◆ Data shown:
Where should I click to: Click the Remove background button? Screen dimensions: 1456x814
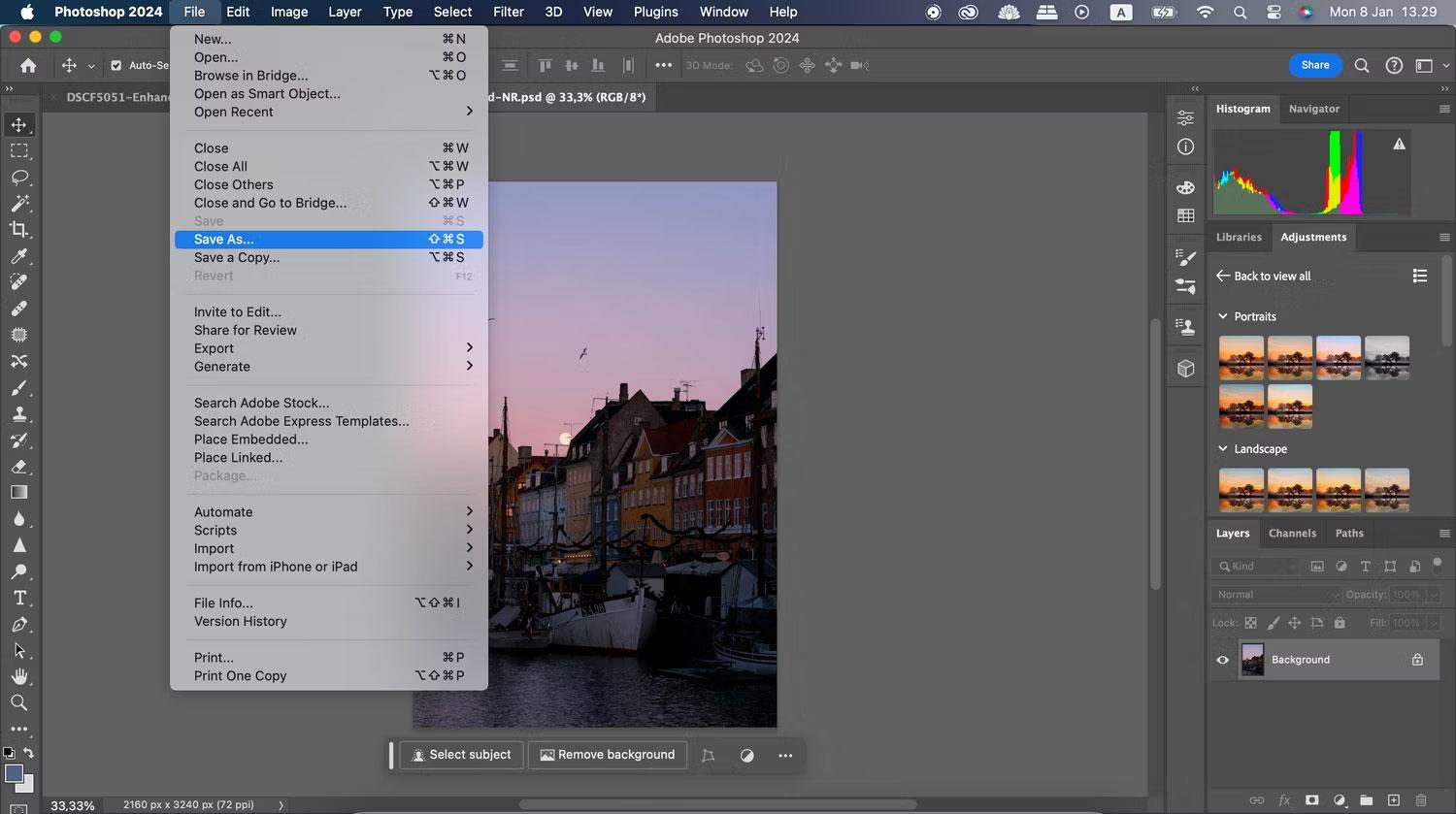point(607,755)

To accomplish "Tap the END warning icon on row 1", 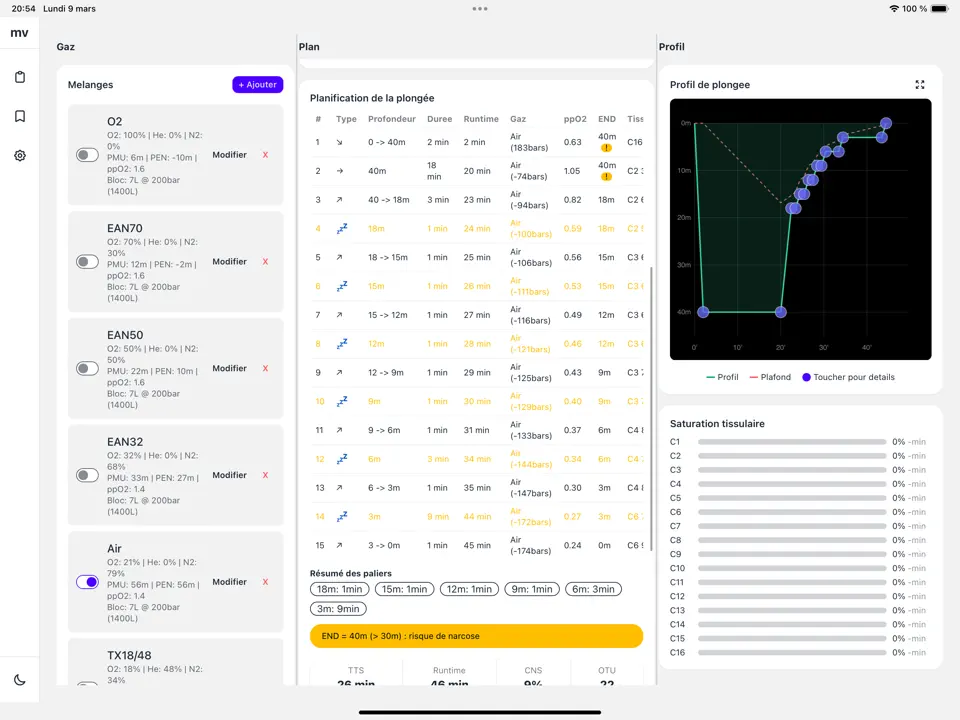I will coord(607,150).
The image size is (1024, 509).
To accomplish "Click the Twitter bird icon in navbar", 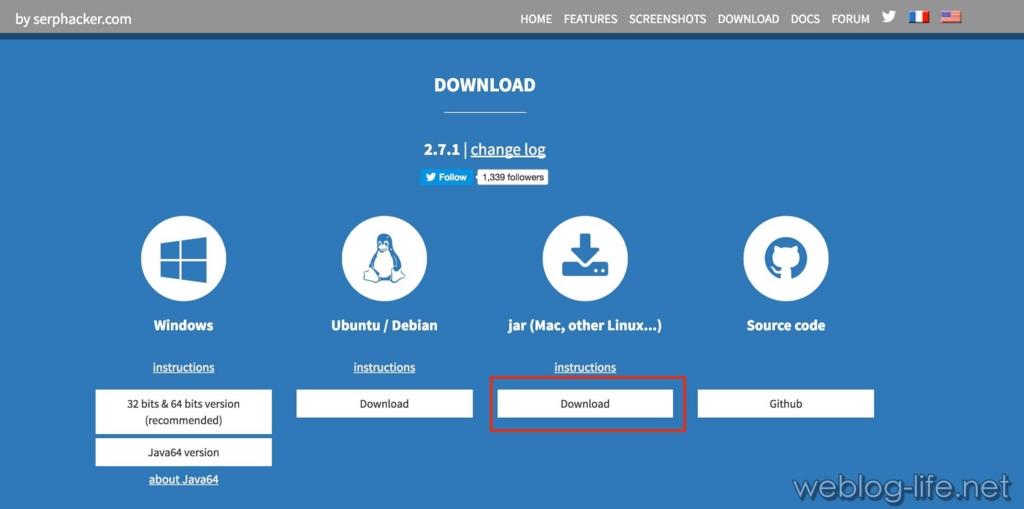I will click(888, 17).
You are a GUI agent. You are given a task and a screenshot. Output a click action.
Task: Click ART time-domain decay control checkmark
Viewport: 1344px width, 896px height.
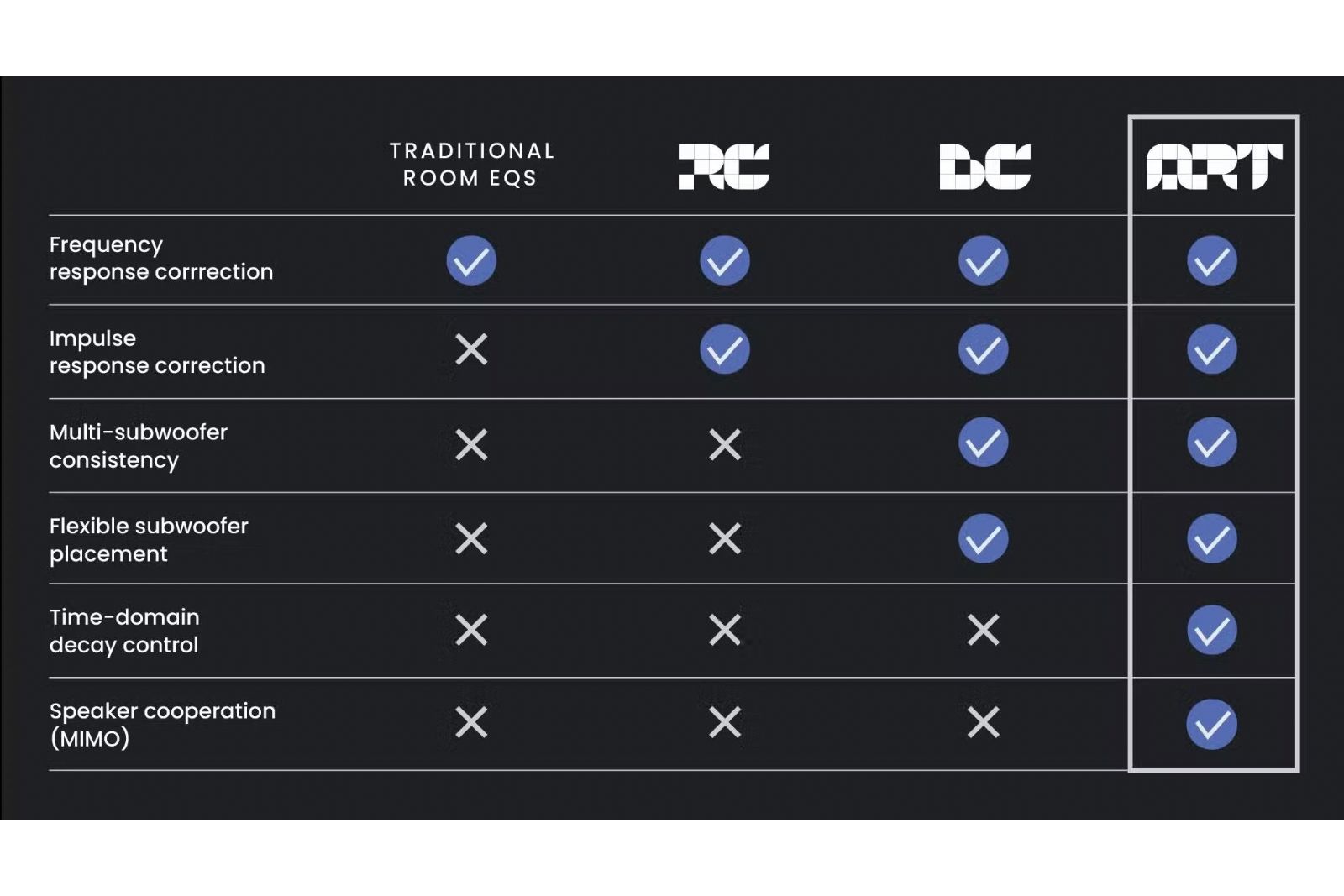[x=1211, y=630]
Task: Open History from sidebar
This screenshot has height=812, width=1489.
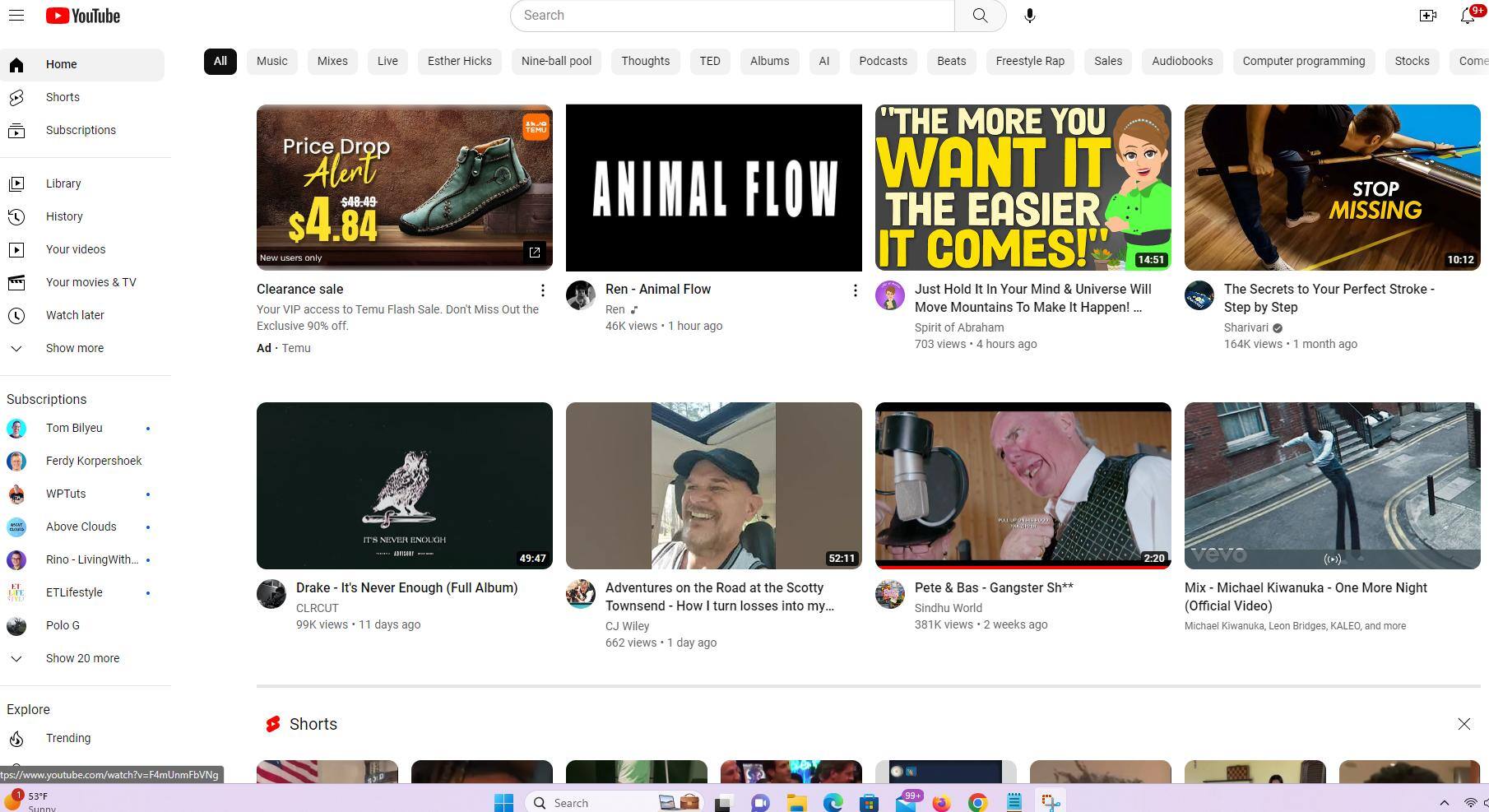Action: 64,216
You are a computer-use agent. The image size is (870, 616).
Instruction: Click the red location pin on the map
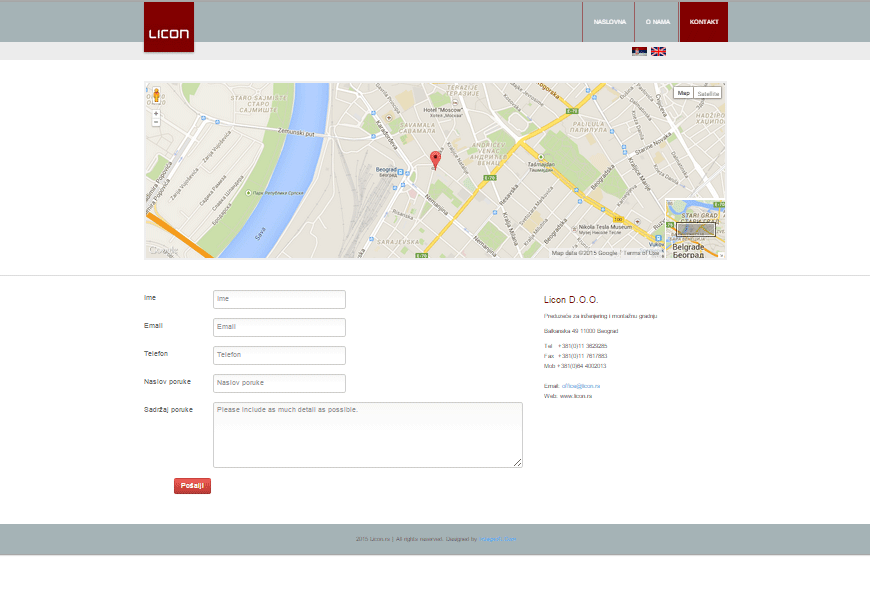point(435,159)
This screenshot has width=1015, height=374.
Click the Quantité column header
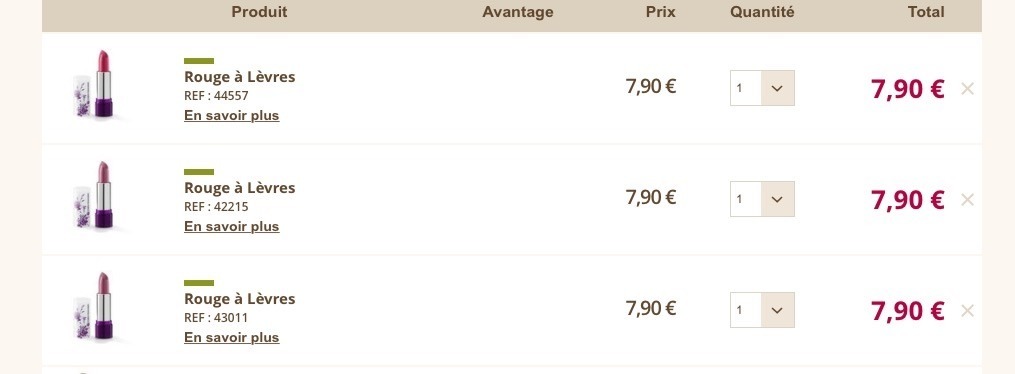coord(762,12)
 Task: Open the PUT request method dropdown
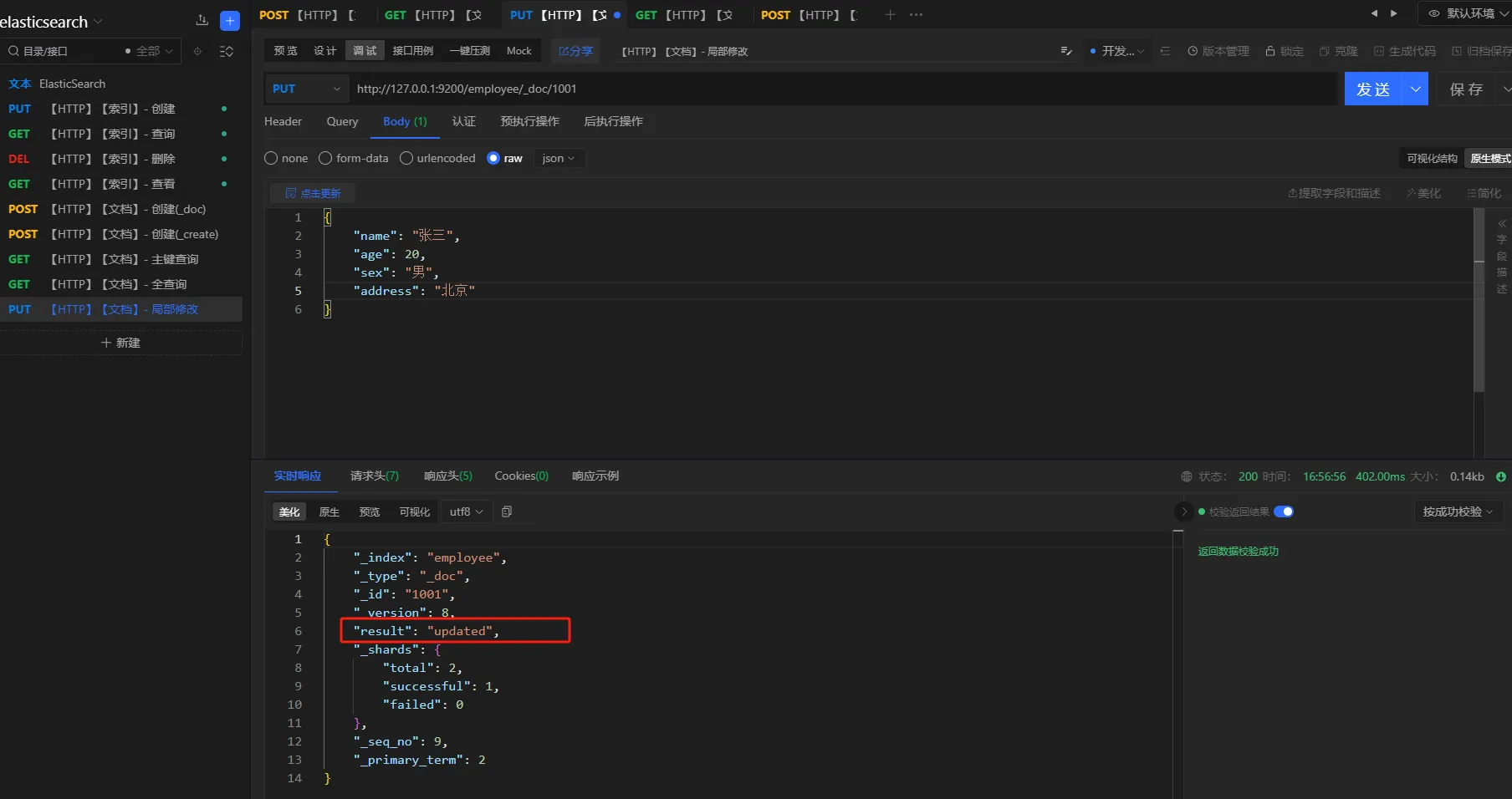[x=306, y=89]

◆ What you are asked to do:
From the records above, pull out each line that has "size".

◆ Task result:
The image size is (1024, 509).
You are a computer-use agent. The image size is (870, 616).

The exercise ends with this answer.